How to complete this task:
Check every line in the listing below for "dropdown". Copy the ones where it occurs.

Data:

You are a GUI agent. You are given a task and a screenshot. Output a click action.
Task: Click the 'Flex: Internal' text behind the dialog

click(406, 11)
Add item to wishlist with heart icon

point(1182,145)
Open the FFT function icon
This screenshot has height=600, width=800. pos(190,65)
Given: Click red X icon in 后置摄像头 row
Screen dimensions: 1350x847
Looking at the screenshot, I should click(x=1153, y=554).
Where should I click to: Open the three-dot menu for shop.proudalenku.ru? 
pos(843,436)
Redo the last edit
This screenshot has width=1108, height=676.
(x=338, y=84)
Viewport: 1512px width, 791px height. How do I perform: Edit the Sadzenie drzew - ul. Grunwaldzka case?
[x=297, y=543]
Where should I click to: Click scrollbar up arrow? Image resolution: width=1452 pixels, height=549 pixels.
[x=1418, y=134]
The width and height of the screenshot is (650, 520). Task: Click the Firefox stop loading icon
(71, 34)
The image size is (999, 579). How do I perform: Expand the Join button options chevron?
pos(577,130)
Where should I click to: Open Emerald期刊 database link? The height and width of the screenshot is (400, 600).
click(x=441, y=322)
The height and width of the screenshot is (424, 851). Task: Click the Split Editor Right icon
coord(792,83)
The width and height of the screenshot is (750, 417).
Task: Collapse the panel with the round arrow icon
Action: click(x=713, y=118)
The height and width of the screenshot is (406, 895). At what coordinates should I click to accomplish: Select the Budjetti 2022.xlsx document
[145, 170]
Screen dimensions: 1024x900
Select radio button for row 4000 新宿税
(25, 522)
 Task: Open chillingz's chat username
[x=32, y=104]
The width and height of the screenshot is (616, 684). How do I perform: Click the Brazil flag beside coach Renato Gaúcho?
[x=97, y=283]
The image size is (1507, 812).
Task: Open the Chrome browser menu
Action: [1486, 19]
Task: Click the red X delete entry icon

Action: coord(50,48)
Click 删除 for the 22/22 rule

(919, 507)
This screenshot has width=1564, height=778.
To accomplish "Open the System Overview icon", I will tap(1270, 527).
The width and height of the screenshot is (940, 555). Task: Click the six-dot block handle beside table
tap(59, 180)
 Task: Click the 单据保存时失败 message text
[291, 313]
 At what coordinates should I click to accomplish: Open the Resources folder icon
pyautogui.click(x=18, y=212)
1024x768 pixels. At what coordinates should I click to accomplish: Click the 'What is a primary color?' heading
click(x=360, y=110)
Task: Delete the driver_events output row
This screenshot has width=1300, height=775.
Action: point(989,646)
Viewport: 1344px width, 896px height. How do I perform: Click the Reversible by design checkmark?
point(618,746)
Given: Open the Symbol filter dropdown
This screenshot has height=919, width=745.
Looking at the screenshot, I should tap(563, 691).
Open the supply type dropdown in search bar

Solution to this problem:
Given: Open the Symbol filter dropdown
Open the supply type dropdown in search bar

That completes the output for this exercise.